One of my favorite websites is Prevention.com. You’ll find me skulking around its pages regularly – reading, taking notes, vowing to do this, promising to cut out that.
One of the things I love even more that great reading material is animals (Had you guessed how much I love of animals?). So I found the following extremely interesting. It’s from an article titled, Prevention’s Anti-Aging Guide: How to take off 10 years or more–and look and feel better than ever.
The author gives great advice on staying youthful and healthy. The following is tip #4 and you’ll soon discover why it’s my favorite one of all.
Open up your home and heart to Rover or Boots. Owning a pet reduces the number of visits to the doctor, prolongs survival after a heart attack, and wards off depression, says James Serpell, PhD, director of the Center for the Interaction of Animals and Society at the University of Pennsylvania. (His family has a cat, a dog, a large green iguana, a bearded dragon, and a dozen fish.)
Pet ownership also protects against a major problem of aging: high blood pressure. In one standout study at State University of New York, Buffalo, stockbrokers with high blood pressure adopted a pet. When they were faced with mental stress, their BP increased less than half as much as in their counterparts without animal pals.

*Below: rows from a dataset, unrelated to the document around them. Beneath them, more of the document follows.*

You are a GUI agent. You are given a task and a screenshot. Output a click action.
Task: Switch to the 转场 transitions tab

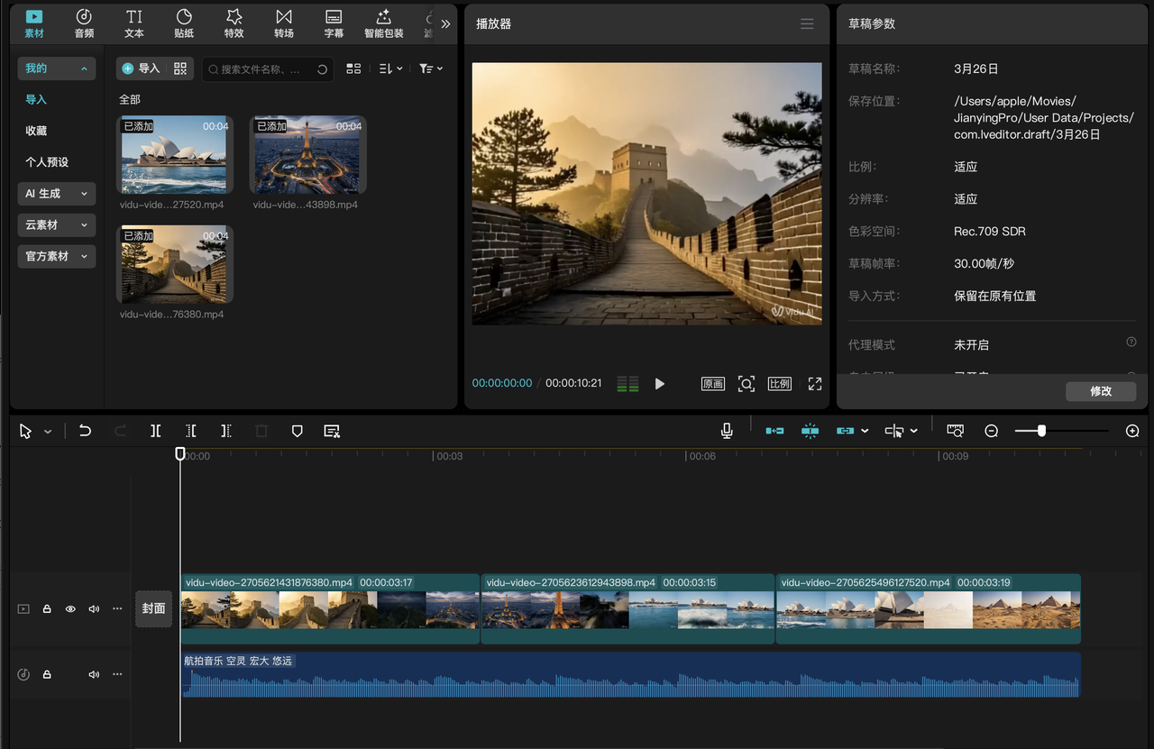[x=284, y=23]
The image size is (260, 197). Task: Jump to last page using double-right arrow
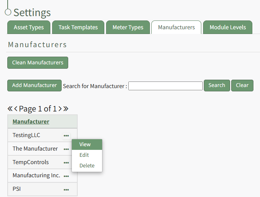[66, 109]
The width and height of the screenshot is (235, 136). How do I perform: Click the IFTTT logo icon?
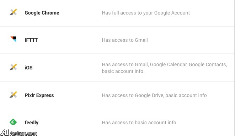point(14,39)
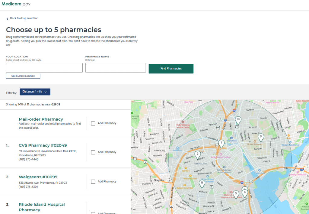Click the Find Pharmacies button

pos(171,69)
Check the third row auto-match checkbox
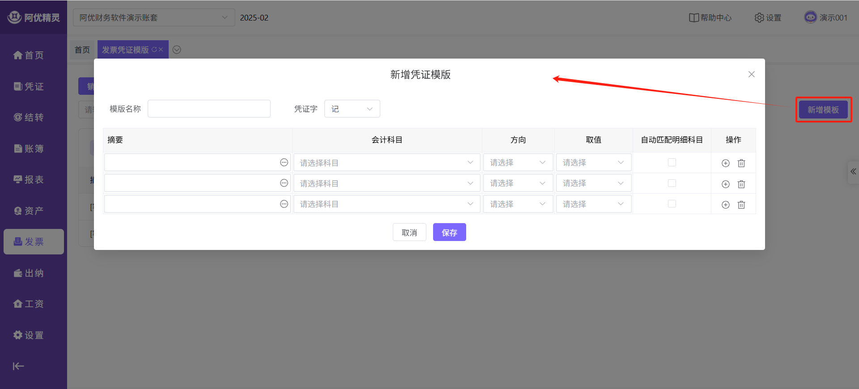Screen dimensions: 859x389 tap(672, 204)
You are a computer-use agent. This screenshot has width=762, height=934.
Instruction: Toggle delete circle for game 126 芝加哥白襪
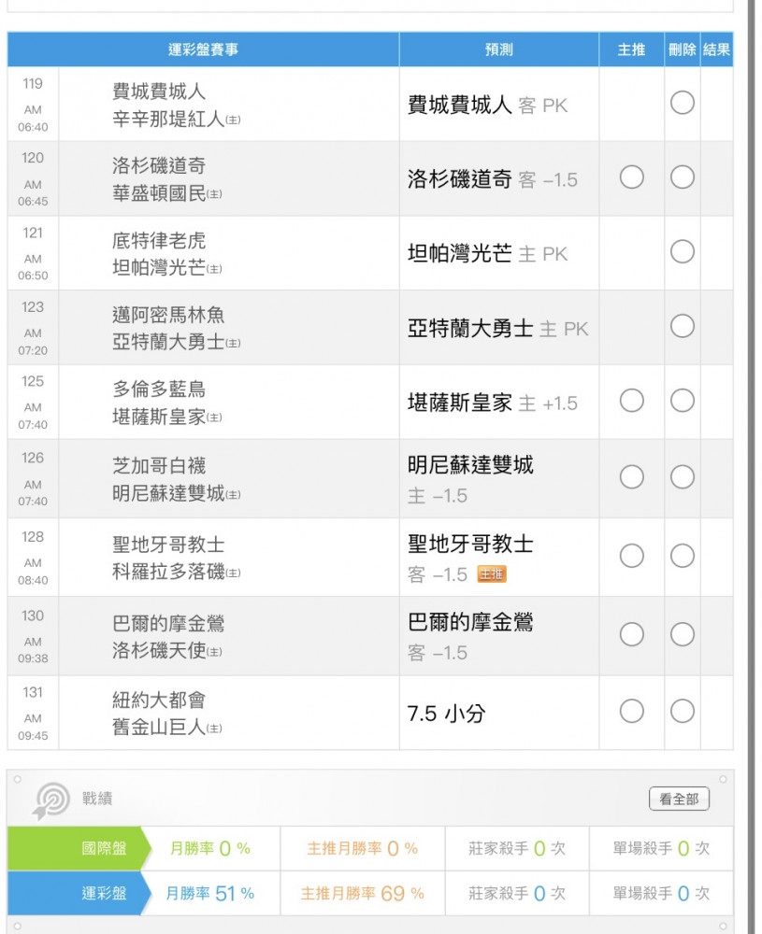point(683,477)
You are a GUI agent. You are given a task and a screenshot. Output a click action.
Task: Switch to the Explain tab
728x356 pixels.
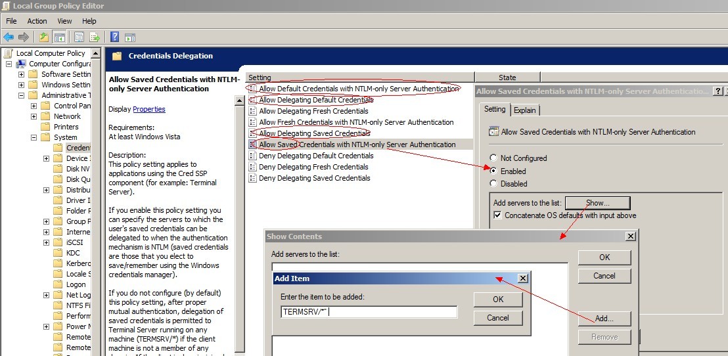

We have cats, hamsters, and even two hermit crabs in our family. I’ve been campaigning hot and heavy for another dog since ours passed away a year ago. In fact, I think two dogs would be ideal – they could entertain one another. I’ve used everything on my husband – how they’d make wonderful walking companions, how they’d serve as a security system, how they add to the quality of one’s life, etc.
What Prevention just did was give me another angle. Honey…. animals are like drops from the fountain of youth. The more you have, the younger you’ll be.